* _Description of the task_
Lift out, unaltered, the lines of the material below between the line holding "SmartAsset AMP (20, 2263)" and the line holding "Find Your Advisor (41, 932)", counting both.

++++++++++++++++++++

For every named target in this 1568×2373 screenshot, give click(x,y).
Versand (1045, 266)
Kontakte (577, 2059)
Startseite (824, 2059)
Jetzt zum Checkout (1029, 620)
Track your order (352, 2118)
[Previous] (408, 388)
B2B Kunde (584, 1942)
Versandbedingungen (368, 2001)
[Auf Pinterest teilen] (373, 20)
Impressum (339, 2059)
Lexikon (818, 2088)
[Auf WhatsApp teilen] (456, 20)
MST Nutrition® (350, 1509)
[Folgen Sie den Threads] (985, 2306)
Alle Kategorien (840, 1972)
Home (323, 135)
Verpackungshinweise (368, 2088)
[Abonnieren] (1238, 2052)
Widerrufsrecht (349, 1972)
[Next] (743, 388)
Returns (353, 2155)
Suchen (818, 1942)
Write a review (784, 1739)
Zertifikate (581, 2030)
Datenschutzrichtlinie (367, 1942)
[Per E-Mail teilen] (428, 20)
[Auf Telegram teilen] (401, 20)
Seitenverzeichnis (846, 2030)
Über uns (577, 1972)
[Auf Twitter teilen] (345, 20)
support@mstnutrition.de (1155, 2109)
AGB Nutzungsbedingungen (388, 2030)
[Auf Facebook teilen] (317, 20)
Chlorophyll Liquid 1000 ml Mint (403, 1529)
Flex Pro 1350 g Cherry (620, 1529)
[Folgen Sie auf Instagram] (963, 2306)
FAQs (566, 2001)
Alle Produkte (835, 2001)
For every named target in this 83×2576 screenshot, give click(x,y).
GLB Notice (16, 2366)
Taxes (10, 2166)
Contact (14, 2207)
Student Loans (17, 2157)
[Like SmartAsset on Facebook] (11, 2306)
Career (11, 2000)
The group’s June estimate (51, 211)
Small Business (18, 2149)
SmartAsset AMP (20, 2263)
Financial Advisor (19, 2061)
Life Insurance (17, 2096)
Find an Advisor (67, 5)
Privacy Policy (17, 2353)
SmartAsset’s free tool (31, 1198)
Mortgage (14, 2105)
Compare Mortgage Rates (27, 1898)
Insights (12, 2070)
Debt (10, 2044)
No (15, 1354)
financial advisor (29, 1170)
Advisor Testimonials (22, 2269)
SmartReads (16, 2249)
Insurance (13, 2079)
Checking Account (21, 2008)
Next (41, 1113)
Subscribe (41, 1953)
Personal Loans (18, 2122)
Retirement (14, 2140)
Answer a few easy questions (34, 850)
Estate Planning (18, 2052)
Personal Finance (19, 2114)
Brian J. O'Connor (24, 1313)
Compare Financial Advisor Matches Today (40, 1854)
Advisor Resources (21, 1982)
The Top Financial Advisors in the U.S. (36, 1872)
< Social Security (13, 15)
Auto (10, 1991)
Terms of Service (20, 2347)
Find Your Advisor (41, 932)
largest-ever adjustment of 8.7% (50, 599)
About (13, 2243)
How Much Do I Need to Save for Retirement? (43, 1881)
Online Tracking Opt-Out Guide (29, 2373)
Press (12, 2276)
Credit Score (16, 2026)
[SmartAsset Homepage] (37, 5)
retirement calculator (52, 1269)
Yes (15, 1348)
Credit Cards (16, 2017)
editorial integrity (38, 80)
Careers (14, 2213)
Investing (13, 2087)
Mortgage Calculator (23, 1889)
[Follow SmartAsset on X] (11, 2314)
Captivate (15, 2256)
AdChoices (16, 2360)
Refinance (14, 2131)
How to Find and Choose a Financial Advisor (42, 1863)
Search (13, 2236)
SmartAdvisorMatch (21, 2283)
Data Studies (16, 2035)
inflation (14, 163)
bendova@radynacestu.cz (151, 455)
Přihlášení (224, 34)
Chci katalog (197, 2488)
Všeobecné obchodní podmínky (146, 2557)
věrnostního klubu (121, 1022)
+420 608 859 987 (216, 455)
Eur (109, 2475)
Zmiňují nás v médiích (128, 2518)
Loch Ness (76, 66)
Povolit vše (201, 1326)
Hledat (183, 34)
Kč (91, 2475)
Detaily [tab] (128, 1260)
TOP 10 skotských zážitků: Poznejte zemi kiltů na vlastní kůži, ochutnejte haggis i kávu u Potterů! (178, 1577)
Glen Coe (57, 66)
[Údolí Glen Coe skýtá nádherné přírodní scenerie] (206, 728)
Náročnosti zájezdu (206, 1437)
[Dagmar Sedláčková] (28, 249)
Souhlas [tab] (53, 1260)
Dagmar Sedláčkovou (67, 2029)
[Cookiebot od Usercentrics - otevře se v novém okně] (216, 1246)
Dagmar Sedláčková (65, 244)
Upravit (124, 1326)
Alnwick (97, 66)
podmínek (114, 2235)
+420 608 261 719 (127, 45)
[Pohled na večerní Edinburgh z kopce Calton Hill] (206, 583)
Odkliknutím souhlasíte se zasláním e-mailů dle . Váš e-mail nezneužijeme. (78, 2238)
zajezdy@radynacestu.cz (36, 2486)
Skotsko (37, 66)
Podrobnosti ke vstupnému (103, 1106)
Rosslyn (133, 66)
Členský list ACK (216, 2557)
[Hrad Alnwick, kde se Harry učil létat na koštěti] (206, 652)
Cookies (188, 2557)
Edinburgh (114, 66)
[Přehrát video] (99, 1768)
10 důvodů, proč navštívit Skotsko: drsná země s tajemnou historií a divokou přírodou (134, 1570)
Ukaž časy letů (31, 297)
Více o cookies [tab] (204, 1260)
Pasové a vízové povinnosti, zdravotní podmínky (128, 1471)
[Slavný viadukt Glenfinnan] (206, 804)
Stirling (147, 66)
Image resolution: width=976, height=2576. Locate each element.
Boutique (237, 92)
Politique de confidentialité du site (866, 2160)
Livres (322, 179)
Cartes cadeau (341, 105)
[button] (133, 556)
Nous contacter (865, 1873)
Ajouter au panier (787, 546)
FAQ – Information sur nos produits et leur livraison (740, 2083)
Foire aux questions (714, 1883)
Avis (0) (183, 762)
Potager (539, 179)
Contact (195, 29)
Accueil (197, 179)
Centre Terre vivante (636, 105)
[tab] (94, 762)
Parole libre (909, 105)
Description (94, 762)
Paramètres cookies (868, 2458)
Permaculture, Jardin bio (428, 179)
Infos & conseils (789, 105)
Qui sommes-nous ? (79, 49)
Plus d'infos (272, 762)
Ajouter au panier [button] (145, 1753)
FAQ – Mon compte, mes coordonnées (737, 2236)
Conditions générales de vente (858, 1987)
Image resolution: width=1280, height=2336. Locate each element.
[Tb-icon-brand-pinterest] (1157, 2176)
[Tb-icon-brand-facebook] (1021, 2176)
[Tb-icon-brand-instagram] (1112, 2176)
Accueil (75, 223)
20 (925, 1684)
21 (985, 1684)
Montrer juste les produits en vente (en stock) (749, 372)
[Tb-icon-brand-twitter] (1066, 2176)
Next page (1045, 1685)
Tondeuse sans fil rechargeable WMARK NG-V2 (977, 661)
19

++++++++++++++++++++

* _Exercise result_
SmartAsset AMP (20, 2263)
Financial Advisor (19, 2061)
Life Insurance (17, 2096)
Find an Advisor (67, 5)
Privacy Policy (17, 2353)
SmartAsset’s free tool (31, 1198)
Mortgage (14, 2105)
Compare Mortgage Rates (27, 1898)
Insights (12, 2070)
Debt (10, 2044)
No (15, 1354)
financial advisor (29, 1170)
Advisor Testimonials (22, 2269)
SmartReads (16, 2249)
Insurance (13, 2079)
Checking Account (21, 2008)
Next (41, 1113)
Subscribe (41, 1953)
Personal Loans (18, 2122)
Retirement (14, 2140)
Answer a few easy questions (34, 850)
Estate Planning (18, 2052)
Personal Finance (19, 2114)
Brian J. O'Connor (24, 1313)
Compare Financial Advisor Matches Today (40, 1854)
Advisor Resources (21, 1982)
The Top Financial Advisors in the U.S. (36, 1872)
< Social Security (13, 15)
Auto (10, 1991)
Terms of Service (20, 2347)
Find Your Advisor (41, 932)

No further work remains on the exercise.